More!
With fellow panelists @alexisohanian and @packyM at Reindustrialize yesterday talking about "The American Worker in the Age of AI." Here's what I said (or meant to say):
I don't know that all will be smooth for the American worker, but I'm extremely hopeful that America finds a way to keep generating jobs as fast as AI takes them away. By doing more. Way more of everything, but as it relates to us at @Monumental_Labs, way more beauty.
Consider that Rome and Florence at the height of the Renaissance were towns of around 50,000 people. Beauty created per capita was off the charts. We are so far from producing that level of beauty today that the opportunity is boundless.
Enter automation. Automation is a craft multiplier, taking care of enough of the production process to bring cost down significantly and vastly expand the market for beauty.
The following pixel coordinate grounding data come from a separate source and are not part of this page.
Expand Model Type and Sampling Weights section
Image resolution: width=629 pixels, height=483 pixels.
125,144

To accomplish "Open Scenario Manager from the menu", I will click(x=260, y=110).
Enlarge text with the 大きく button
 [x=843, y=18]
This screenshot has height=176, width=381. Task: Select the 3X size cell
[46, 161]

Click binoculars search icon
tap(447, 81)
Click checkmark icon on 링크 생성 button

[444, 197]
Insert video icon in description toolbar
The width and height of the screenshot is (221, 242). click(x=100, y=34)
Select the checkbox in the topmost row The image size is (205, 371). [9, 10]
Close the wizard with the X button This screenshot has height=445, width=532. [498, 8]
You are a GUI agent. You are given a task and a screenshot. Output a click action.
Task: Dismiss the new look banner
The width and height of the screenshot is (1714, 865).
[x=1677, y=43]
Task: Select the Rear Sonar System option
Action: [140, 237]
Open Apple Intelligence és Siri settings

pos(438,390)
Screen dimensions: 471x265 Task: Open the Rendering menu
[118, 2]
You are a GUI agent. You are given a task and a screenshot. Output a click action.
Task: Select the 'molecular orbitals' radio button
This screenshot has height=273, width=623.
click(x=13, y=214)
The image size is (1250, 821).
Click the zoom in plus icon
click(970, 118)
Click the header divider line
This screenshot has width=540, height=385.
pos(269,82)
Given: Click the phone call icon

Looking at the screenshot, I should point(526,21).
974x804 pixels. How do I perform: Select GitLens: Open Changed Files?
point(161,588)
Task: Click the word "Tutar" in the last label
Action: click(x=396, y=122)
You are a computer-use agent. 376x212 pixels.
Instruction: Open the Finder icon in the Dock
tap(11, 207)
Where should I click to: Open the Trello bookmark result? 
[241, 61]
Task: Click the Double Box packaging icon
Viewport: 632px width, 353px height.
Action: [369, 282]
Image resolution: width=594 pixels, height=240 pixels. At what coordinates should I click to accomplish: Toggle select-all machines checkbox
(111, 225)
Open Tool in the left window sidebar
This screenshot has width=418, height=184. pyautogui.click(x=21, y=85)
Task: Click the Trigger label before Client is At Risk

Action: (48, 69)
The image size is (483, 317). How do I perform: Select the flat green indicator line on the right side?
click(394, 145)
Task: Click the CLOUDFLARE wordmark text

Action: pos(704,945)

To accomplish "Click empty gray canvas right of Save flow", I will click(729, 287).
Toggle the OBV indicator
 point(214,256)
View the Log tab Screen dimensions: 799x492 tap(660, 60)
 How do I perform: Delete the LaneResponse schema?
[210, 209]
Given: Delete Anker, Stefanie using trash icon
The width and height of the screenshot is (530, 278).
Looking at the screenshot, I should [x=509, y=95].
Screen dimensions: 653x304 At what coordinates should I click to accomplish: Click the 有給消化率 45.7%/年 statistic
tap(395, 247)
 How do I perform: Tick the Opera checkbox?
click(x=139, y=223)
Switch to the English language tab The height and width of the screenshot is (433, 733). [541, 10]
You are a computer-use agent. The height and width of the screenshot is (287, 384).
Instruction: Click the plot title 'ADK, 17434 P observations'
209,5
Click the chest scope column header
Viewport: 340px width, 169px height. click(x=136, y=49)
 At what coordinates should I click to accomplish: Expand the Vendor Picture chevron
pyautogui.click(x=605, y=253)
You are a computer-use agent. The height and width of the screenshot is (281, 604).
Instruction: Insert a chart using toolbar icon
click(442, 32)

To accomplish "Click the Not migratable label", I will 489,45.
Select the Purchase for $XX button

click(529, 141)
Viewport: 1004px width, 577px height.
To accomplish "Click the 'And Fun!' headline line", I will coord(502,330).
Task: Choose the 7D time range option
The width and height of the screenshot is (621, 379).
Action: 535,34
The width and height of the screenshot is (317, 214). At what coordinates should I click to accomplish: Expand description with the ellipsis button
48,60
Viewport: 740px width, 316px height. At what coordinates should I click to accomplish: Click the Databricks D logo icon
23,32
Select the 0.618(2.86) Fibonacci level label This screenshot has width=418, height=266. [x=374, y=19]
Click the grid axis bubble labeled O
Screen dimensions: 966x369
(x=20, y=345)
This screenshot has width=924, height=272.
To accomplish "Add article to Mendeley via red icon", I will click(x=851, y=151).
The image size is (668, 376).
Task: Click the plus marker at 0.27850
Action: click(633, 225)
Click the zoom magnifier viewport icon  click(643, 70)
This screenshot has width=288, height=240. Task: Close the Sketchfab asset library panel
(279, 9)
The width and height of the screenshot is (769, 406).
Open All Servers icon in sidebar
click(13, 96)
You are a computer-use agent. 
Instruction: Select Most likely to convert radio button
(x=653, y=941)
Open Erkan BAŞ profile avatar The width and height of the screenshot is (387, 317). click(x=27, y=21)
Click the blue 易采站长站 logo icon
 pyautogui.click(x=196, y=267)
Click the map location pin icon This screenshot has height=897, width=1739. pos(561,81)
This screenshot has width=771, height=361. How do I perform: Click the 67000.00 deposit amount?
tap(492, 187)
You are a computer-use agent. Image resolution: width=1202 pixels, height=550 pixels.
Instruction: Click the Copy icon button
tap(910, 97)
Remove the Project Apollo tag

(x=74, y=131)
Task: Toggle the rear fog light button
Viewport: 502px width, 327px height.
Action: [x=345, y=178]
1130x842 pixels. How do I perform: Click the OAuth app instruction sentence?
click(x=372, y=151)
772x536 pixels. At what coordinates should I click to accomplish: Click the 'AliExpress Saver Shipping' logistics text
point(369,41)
In the case of Monumental Labs, we automate stone carving robots to do the first 95% of a piece--removing layers of stone--while using human carves for the the final 5%--all the detailed finishing that only a human can do. For every robot we've set up, we've hired 3 carvers, an artist, plus product managers, salespeople etc. Before the robots, most of our craftsmen were not working in stone carving. They worked in adjacent art fields even though they wanted to make a living carving stone. The robots raise the output of human carvers to a point where they can make a living creating sculpture again.
Now that we have the capability to deliver beauty and craft at a reasonable cost (in fact, far lower than it cost during America's architectural heyday in the late 19th and early 20th C.), the next question is: will we be able to expand it enough to make a dent in the beauty gap and the coming jobs gap?
Monumental Labs' solution to this is actually to make entire buildings out of stone again (cut cheaply by robot, reinforced with some steel) to replace reinforced concrete as the default non-combustible building material. Trying to attach stone cladding and decoration to concrete structures is a troublesome, redundant process that doesn't scale. Instead, we use the stone to hold up the building and carve decoration right onto it.
This replacement of old building methods with new will actually mean some potentially big transitions in construction jobs. There will be less need for on-site labor, though more demand for skilled masons (I'll need another thread to get into how this whole dynamic could play out).
What it does mean is that the cost of building structures and facades will fall by over 50% and things like housing will get cheaper. The way to make up for job gaps that arise on a per-square foot basis is to build more. And we now can.
That brings me back to beauty. We could fill huge job shortfalls just by pursuing beauty to the same extent as our Greek, Roman, Renaissance and Gilded Age forebears.
So I believe it's time both government and private individuals have a beauty agenda and take very seriously the role they play as patrons. Governments don't necessarily need to pony up the cash for projects, but they do need to clear the way for beautification projects to happen. The individuals who benefit from the AI boom by generating vast wealth may find that patronage of the arts and crafts is both personally fulfilling and societally beneficial. It's a jobs program, it's a culture program, it's a class war mitigation program. And if done right it will leave the country with wonders that last thousands of years.
The Greeks, the Romans, the Italians of the Renaissance, the titans of the Gilded Age saw patronage of beautiful things as a duty. They were charged with cultivating private "splendor" and public "magnificence" as a way to support craftsmen and build their civilization. I think we should take beauty seriously again today. Beauty just might save us.